Saudi Deputy Crown Prince gets down to business in the US

Published June 14th, 2016 - 09:00 GMT
US Secretary of State John Kerry (L) greets Saudi Deputy Crown Prince Mohammed bin Salman outside Kerry's residence prior to their meeting on June 13, 2016, in Washington, DC. (AFP/Molly Riley)
US Secretary of State John Kerry (L) greets Saudi Deputy Crown Prince Mohammed bin Salman outside Kerry's residence prior to their meeting on June 13, 2016, in Washington, DC. (AFP/Molly Riley)

Deputy Crown Prince Mohammad bin Salman is expected to highlight major investment opportunities for American firms during his visit this week to the United States.

The visit is part of the government’s Vision 2030, which aims to reduce the government’s dependence on oil and ensure income based on investment revenue.

Prince Mohammed chairs the Council for Economic and Development Affairs, which spearheads Vision 2030.

A report in the Washington Post on Monday highlighted the ambitious plan, which it described as “nothing short of a top-to-bottom rethink of how the Kingdom takes in money (more investments, new taxes) and how it spends it (fewer subsidies, less government largesse).”

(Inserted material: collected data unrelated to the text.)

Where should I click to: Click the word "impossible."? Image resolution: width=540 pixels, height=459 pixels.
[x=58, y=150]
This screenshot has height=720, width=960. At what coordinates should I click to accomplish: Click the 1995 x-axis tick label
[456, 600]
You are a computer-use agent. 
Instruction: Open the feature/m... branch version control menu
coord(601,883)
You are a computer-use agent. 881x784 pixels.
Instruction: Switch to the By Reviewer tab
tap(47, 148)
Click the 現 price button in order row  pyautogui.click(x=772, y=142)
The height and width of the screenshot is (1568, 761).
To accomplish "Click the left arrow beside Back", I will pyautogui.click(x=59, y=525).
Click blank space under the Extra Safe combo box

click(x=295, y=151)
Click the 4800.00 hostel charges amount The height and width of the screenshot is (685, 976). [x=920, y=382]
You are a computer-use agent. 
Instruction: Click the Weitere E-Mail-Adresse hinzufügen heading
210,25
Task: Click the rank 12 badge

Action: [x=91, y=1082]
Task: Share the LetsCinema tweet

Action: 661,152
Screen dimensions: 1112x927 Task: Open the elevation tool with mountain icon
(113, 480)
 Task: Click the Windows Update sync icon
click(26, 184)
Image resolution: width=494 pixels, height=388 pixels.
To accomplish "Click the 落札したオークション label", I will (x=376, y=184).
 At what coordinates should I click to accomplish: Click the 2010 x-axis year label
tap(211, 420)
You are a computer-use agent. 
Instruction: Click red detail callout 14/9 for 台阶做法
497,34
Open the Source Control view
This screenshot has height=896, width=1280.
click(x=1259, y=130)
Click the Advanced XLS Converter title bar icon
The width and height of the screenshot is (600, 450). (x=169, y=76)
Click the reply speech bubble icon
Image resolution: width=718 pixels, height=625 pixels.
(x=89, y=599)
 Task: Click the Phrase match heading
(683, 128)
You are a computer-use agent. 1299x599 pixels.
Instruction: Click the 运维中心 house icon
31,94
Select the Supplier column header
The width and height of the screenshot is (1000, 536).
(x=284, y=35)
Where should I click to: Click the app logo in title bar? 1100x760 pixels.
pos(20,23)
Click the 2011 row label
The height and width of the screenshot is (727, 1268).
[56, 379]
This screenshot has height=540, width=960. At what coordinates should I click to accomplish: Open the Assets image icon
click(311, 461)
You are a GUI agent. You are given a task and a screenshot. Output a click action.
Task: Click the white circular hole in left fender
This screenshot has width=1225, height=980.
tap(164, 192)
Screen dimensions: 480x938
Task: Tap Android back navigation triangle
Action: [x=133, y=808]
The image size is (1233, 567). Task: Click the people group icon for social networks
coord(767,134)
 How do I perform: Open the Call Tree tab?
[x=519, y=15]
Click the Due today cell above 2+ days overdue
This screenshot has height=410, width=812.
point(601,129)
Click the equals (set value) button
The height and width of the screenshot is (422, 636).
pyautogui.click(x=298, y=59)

The report stated that Prince Mohammed would be having meetings this week in Washington and New York, and be “pitching an audacious idea: How the Kingdom wants to reinvent its economy and move away from its dependence on oil sales ...”

“The Saudi economic retooling began in April with plans to sell shares in the centerpiece of the Kingdom’s oil economy, the petro-giant Saudi Arabian Oil Co., universally known as Aramco. Then Prince Mohammad sketched out bold proposals to create the world’s largest sovereign wealth fund, which could sink money into everything from property to business ventures worldwide,” the report stated.

“At the same time, the rulers want to trim costs. Possible moves include reducing some of the subsidies for Saudi citizens, such as low-cost water and electricity, and imposing more taxes and fees on the Kingdom’s extensive foreign workforce,” the report said.

Saudi Arabia is an important partner of the United States, with the report in the Washington Post stating that the country holds $116.8 billion in United States debt.